Ardent
CGN Ultra frequent flyer
Worst. My NWT Woods Bison. Shot it within 5km of the trailhead. It was so close that we were able to drive the truck down to the scene and back right up to him. I thought I was going to puke part way through. It was unseasonably warm (Labour Day Weekend and +18C) and by the time we got him to the point where we could tackle the guts he was bloating pretty well. Foolishly tubed-out the front legs which made getting the legs out of the hide even harder. Black flies like crazy and hundreds of pounds of innards. Get the picture? We were so worn out by the end of it we hooked the ATV winch around his neck and hacked away at the Atlas Joint until we had the several-hundred pound head and cape free of the rest of the carcass.

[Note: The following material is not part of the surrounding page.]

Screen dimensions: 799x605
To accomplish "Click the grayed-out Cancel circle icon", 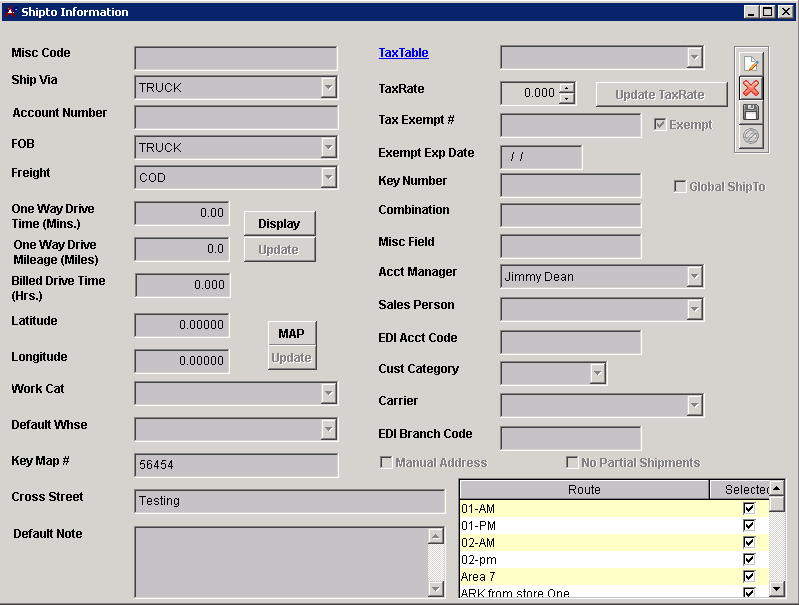I will (750, 137).
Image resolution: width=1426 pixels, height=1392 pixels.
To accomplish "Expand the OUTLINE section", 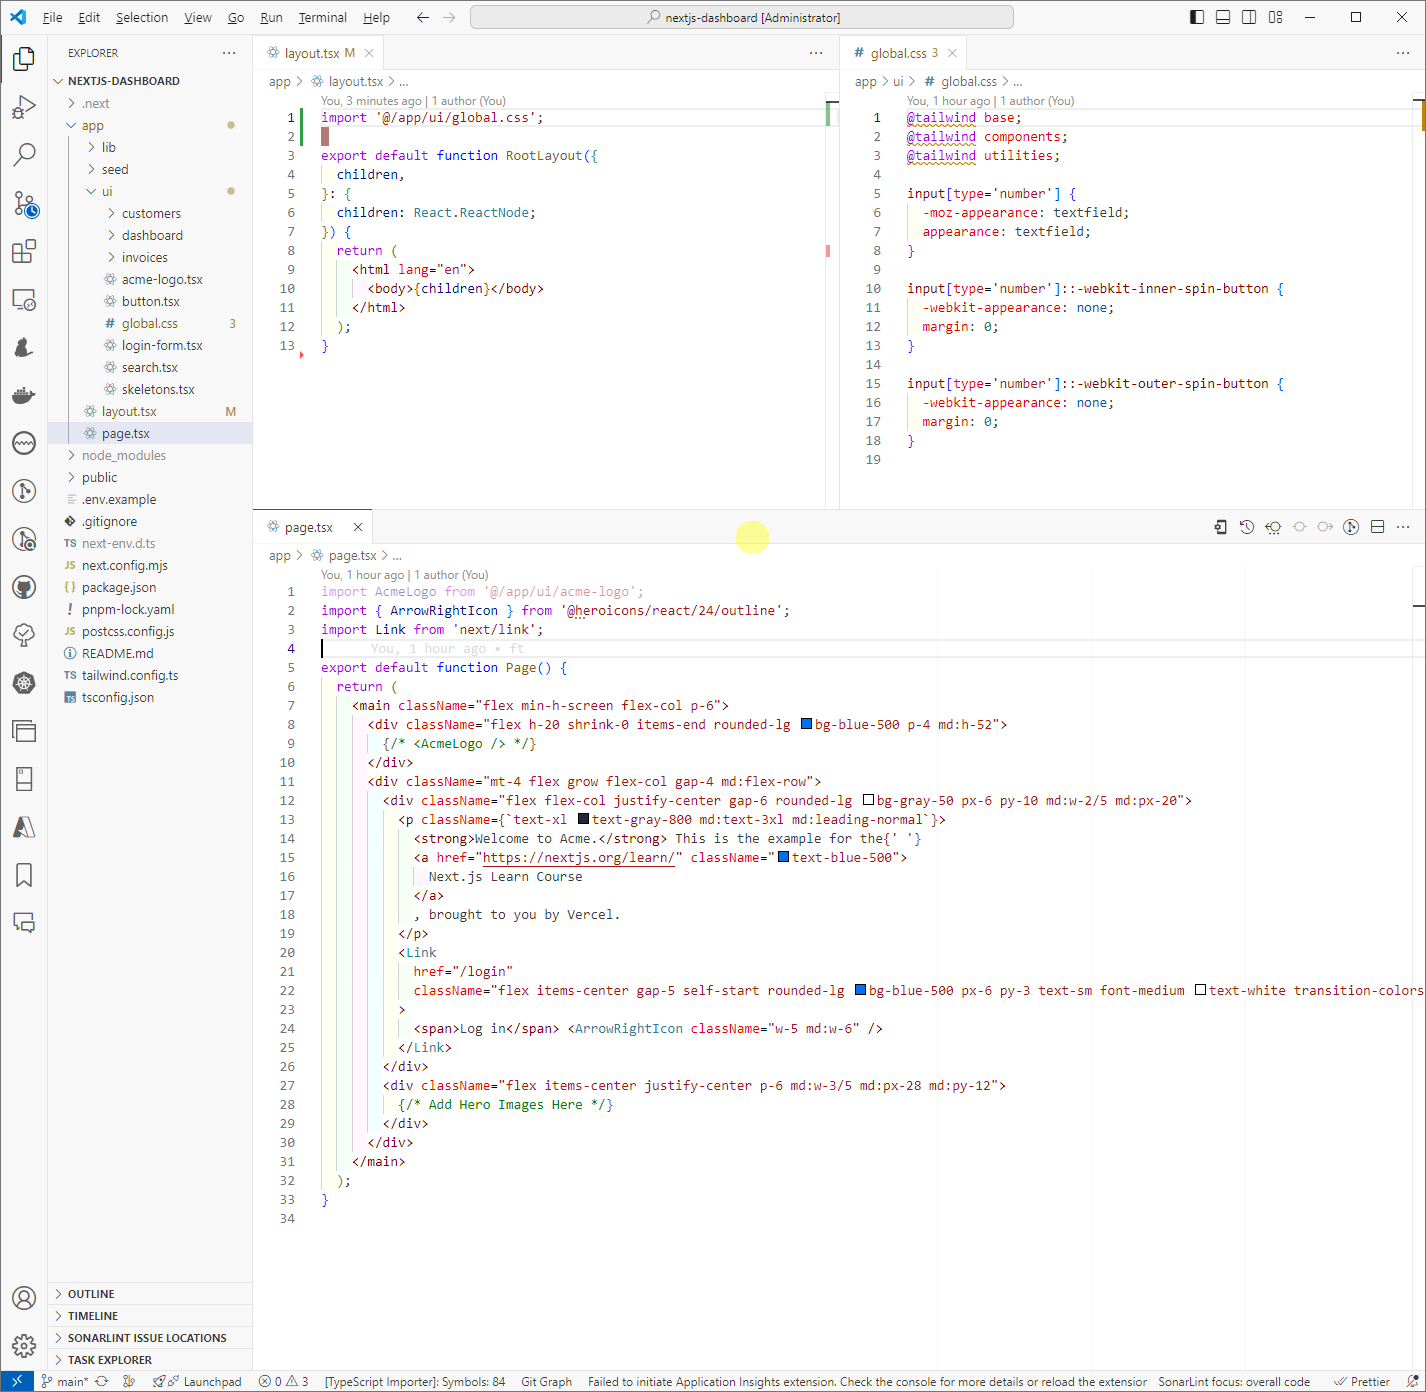I will click(91, 1294).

To top it off, the firewood cutter that came and went during the whole process reported us to the game wardens as having "shot a buffalo that they thought was a moose. Now they're cutting it up." Met the wardens on the highway with a broke-down pickup. Turns out I knew one of them for many years and he knew that I had been given a tag by the Chief. We were on our way pretty quickly.
But so much good eating.
I've done a few bison, and they don't get easier. They're always tough, the skin is a leaden tarp, they live in moose country but are twice the size, the head weighs what an adult male should (zero exaggeration, weighed it) and you have to work quickly to cool them down. They don't roll thanks to bulls being a couple thousand pounds with a purpose built hump clearly of intelligent design that prevents any kind of reorienting of a dead Bison. Add the typical season of winter for bison hunting and the associated snow and it gets worse. They can't be strung up without a serious skinning pole that nobody but ranchers have the time to build, and when you ask someone to hold a leg you can watch them steel themselves. And they aren't misguided in doing so. The gut pile weighs more than just about any deer in the country, and thanks to a bison not rolling kindly, and the impossibility of winching one up, you fight with that cow elk sized gut ball up close and personal. The last one I did gutless and it's the only way in my eyes if don't take the ribs. Oh, and bison can be tougher than a 12 valve cummins.
Both my worsts were weather related, a -30C bison north in the dead of winter, and a -30 Whitetail. Neither story is entertaining both were just a grind.